Avy want their drones to fly as long as the sun shines

We knew it was just a matter of time, but we now have a Dutch drone that flies solar.

Aviation and technology companies have been trying hard to harness solar energy to power their aerial systems – Boeing, Google, Facebook and BAE Systems launched, or tried to launch solar-powered autonomous aerial vehicles into the skies, with levels of success tottering between none and very little. Airbus’ Zephyr-S became the world record holder for a continuous unrefuelled flight when it stayed in the air for 26 straight days, carrying eleven pounds of communications equipment – but that was before September this year, when HAPSMobile and Loon (an Alphabet company) premiered their Sunglider; a much larger telecommunications equipment drone, which was designed to stay in the stratosphere for months on end without needing attention.

Now, Dutch fixed wing delivery drone maker has partnered with clean technology and solar energy systems start-up Wattlab to premier a drone flight powered by solar energy. Having successfully tested the drone recently, Avy are convinced that solar energy will be a permanent solution to environmentally friendly long-haul flights in the long term.

Its official – Avy wants their drones to fly as long as the sun shines.

The company’s fixed wing drones can already fly fully autonomous, as they also do with vertical take-off and landing (VTOL). Now, having been to Rwanda, where they won an award for the safety of their drone flights, the Avy team know their drone will fall in love with Africa the instant they get to spread their wings in its sunny skies.

They actually mentioned this fact in their statement announcing the success of their first solar flight.

“Since Avy is used for medical projects in Africa where the sun holds infinite potential, a solar drone can travel longer distances bringing wider deployability opportunities to reach more people,” Avy said.

The company is already dreaming of a future where – after witnessing the success of a solar-fitted wing in maintaining its aerodynamics without increasing weight – they can further lower the weight or even widen the wing areas while at it. Anything is possible at the moment, but what is certain is that more efficient solar cells will be tried next time; in a matter of months, actually.

The inaugural test involved the drone being fitted with Wattlab’s custom solar foil, to reflect and absorb more sunlight. But the partners believe the foil can be improved with more effective cells to generate more power, which they are planning to test in the coming months, along with the other lessons learned from their first pilot.

“Our goal at Avy is to accelerate the transition towards sustainable aviation,” said Patrique Zaman, founder of Avy. “By integrating solar cells into our wings, we make use of the cleanest energy available. The Avy drone has wings and is able to transport life-saving medicines (as well as emergency services and nature conservation) by air in Europe and Africa, as well as support first aid services in Europe. Our test flight in September with the solar prototype, showed promising results and was a first step towards a longer flight time.”

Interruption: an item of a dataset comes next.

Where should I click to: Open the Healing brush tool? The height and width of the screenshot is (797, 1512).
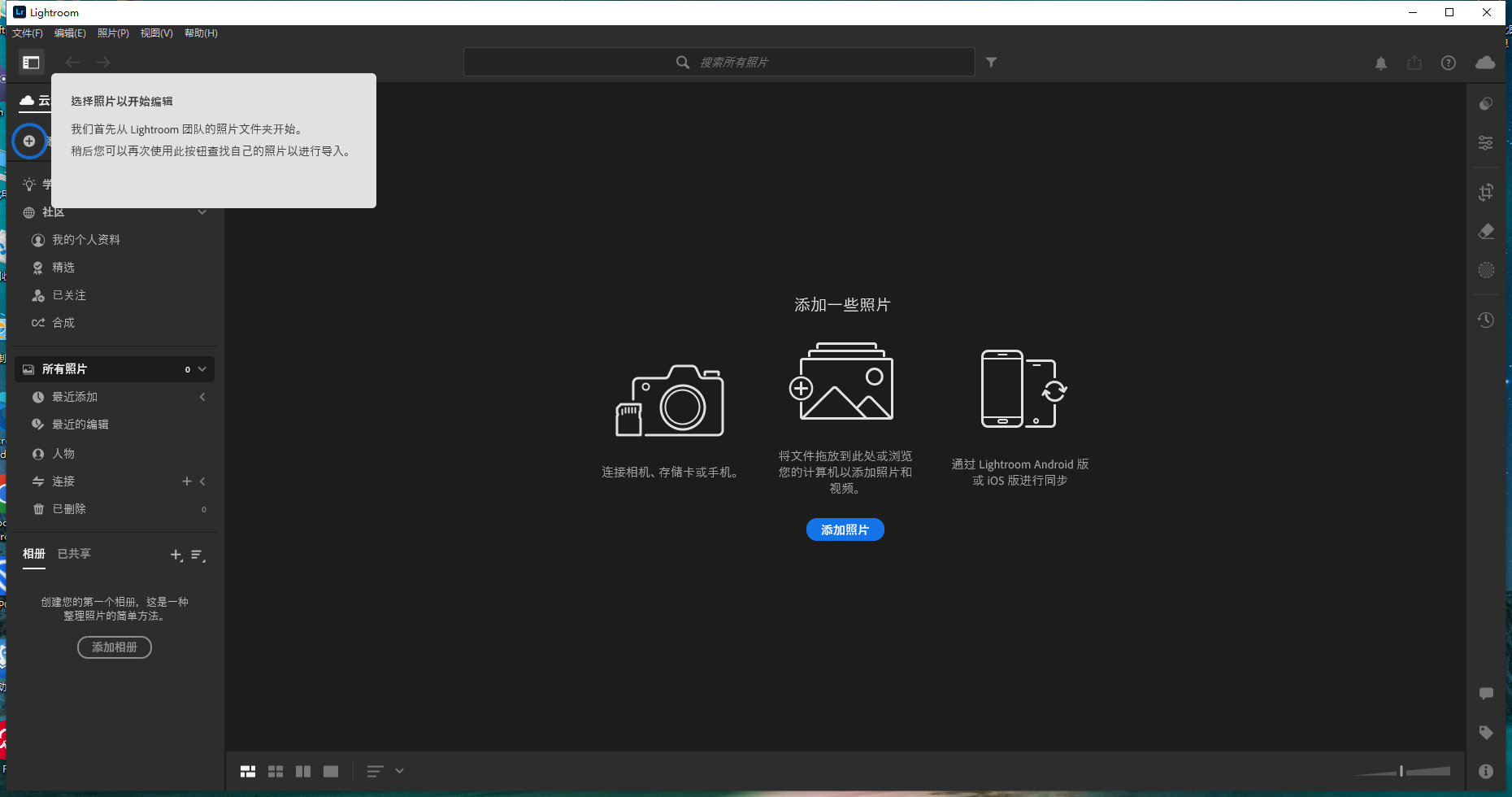pos(1486,231)
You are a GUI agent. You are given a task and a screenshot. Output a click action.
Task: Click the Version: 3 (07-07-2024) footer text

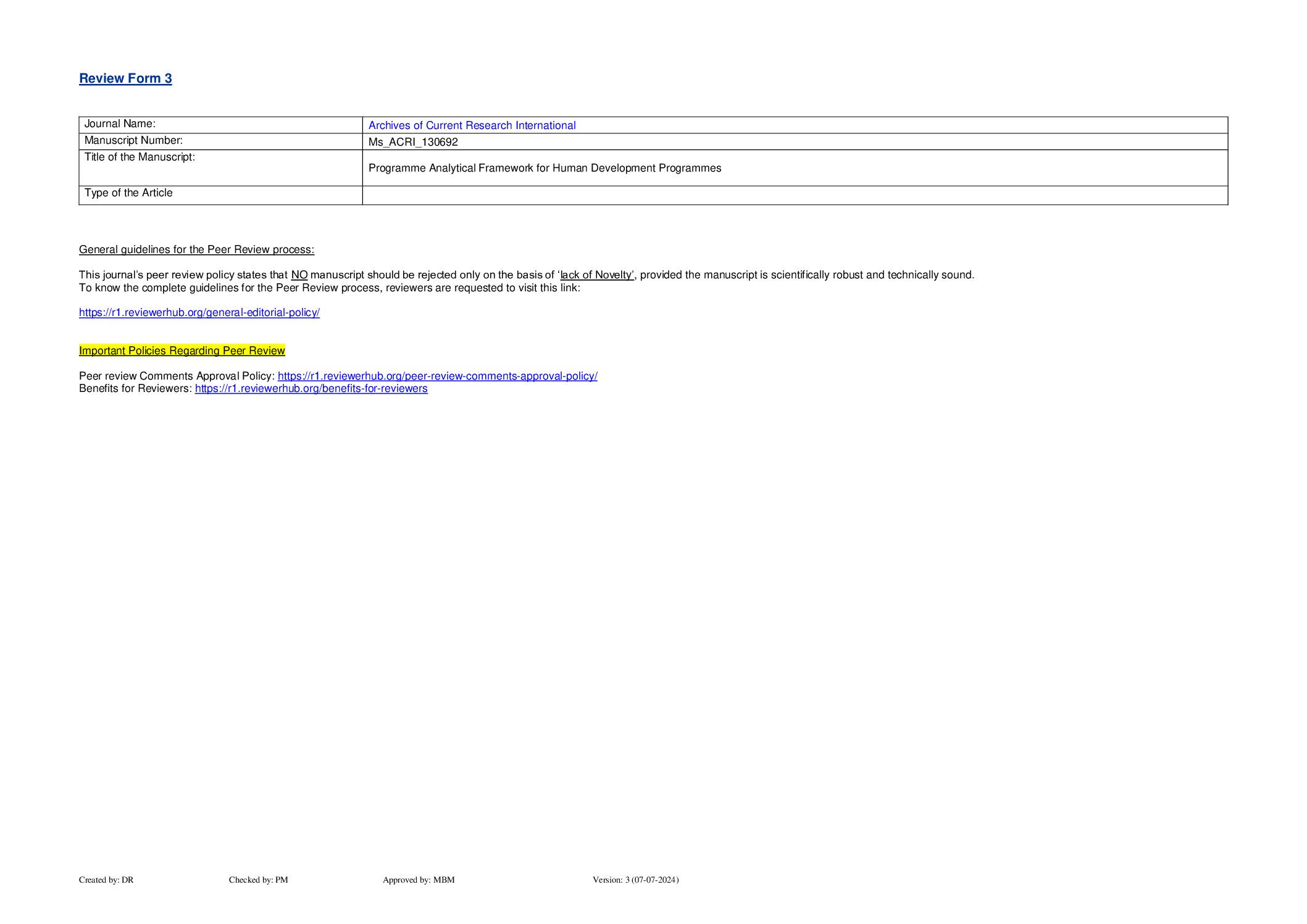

Wattlab founder, Bo Salet expressed hope that adding solar power to drone technology was a good step towards sustainability in the industry.

“The solar technology developed in this project is fully integrated into the wing shape and does not add any extra weight,” explained Salet. “The technology of the drone can serve as a stepping stone towards more sustainable developments in the aviation and transport sectors.”